** DATA UNDER STUDY **
━━━━━━━━━━

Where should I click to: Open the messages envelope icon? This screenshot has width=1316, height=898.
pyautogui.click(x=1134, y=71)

━━━━━━━━━━

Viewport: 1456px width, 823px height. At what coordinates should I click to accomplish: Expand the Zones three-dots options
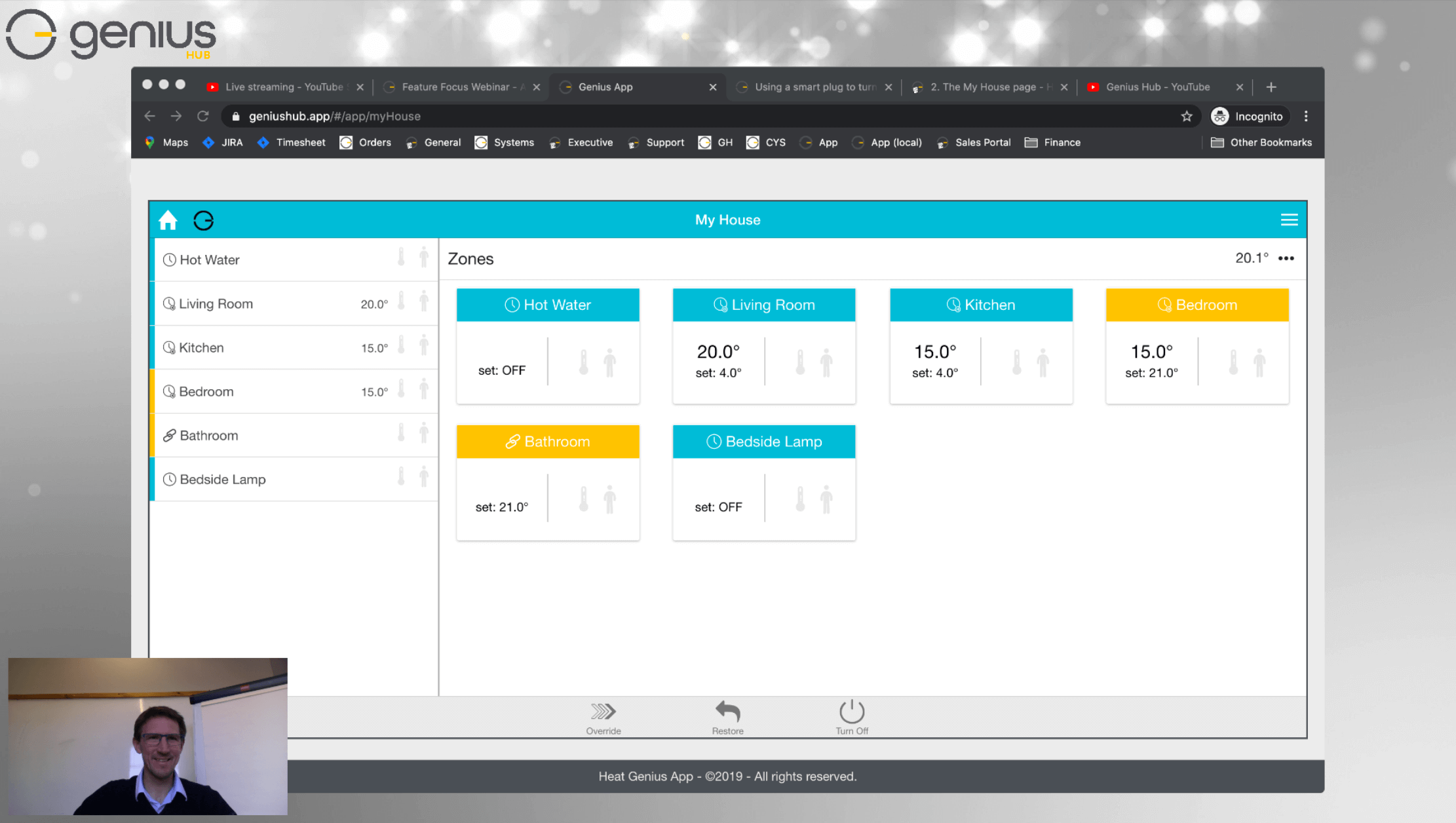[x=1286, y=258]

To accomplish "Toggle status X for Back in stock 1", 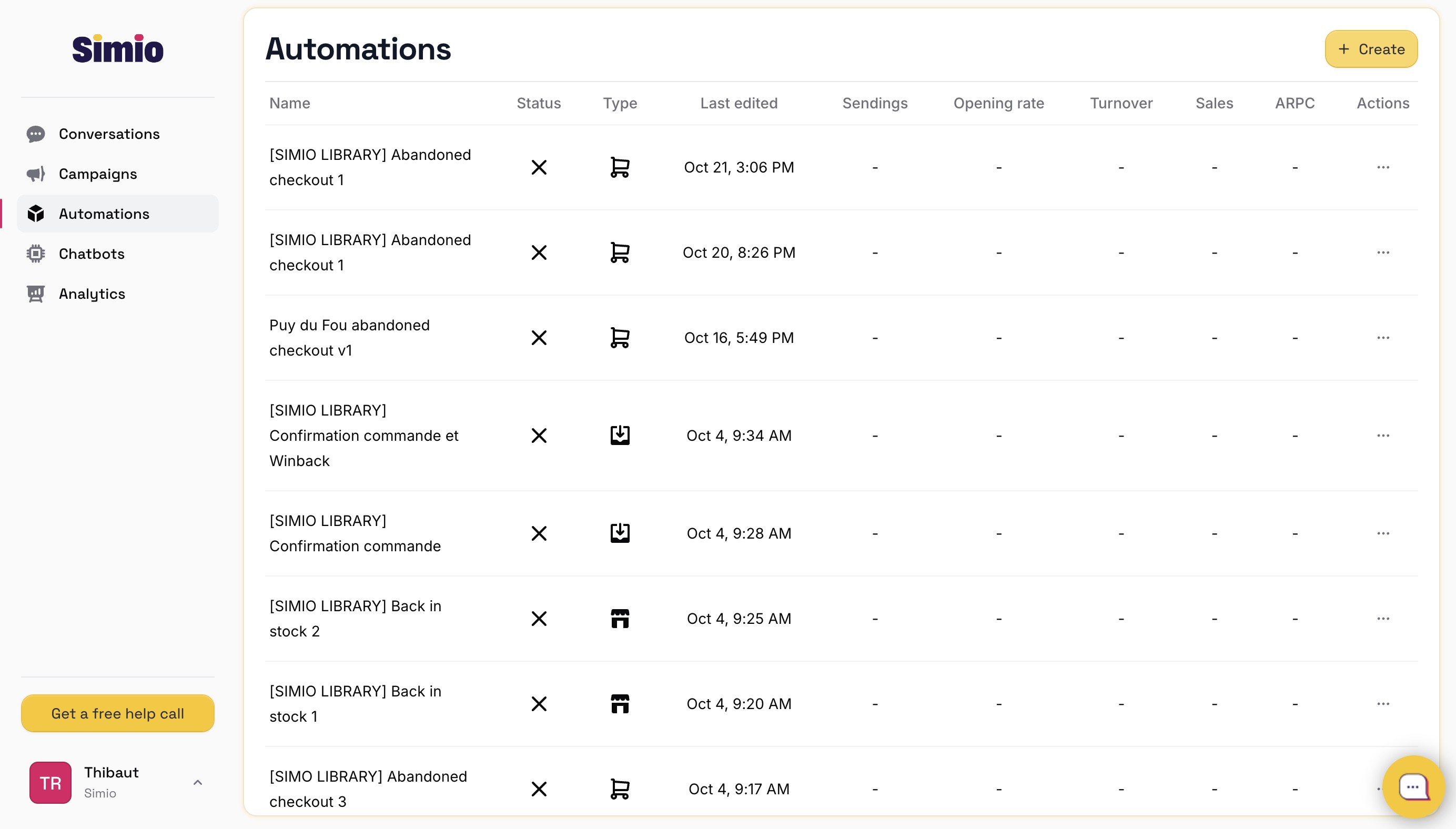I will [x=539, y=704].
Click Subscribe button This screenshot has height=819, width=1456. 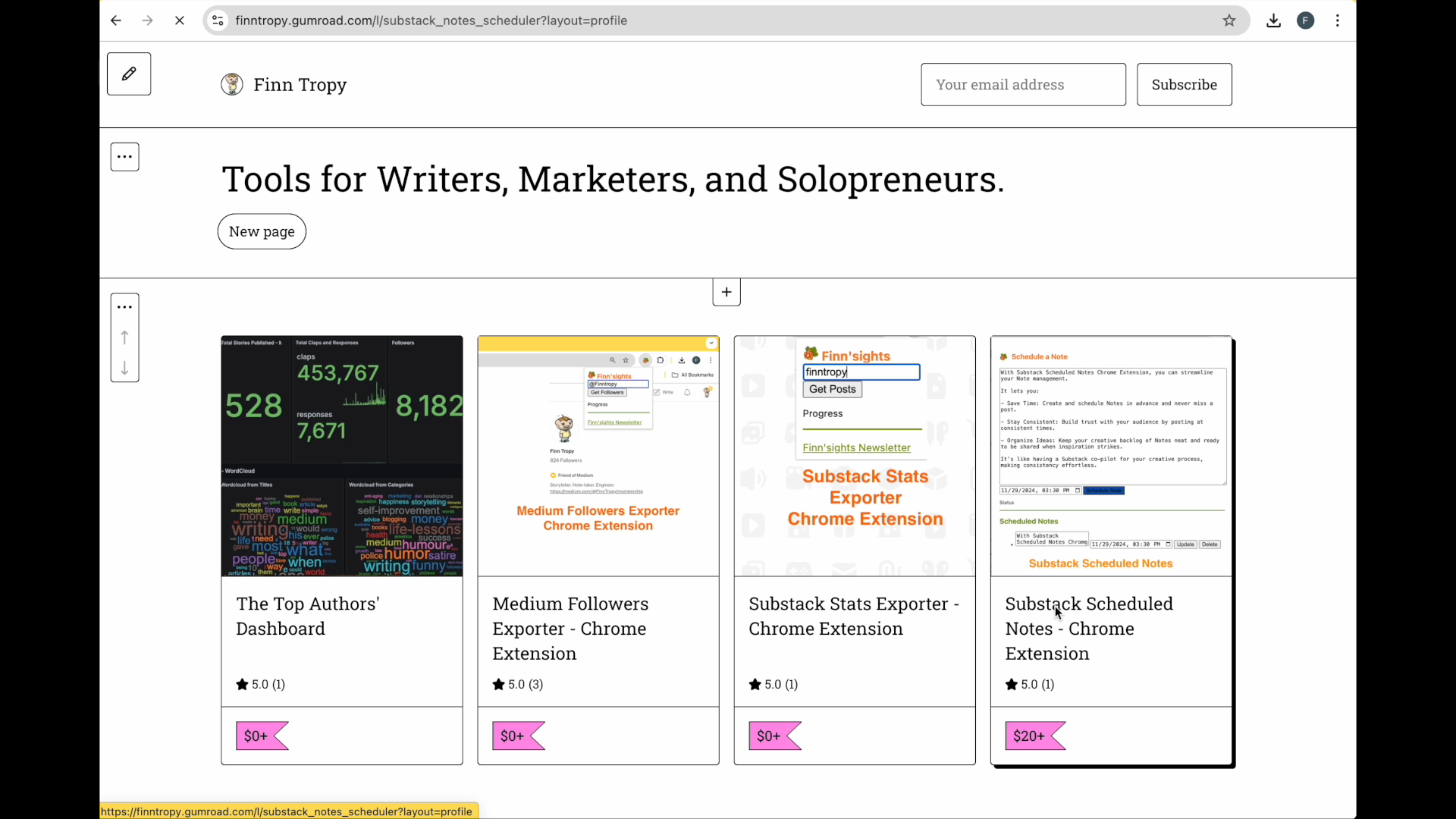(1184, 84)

━━━━━━━━━━

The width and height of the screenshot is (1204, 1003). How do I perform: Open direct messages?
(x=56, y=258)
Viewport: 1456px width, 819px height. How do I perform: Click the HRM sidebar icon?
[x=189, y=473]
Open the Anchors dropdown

━━━━━━━━━━

** EXERCISE DESCRIPTION **
Everything above from the line containing "Viewport: 1456px width, 819px" down to the line containing "Open the Anchors dropdown" is to be transcribed exactly, with both of those lines included and nothing else added.

** ANSWER TO THE EXERCISE **
Viewport: 1456px width, 819px height. How do I perform: Click the HRM sidebar icon?
[x=189, y=473]
Open the Anchors dropdown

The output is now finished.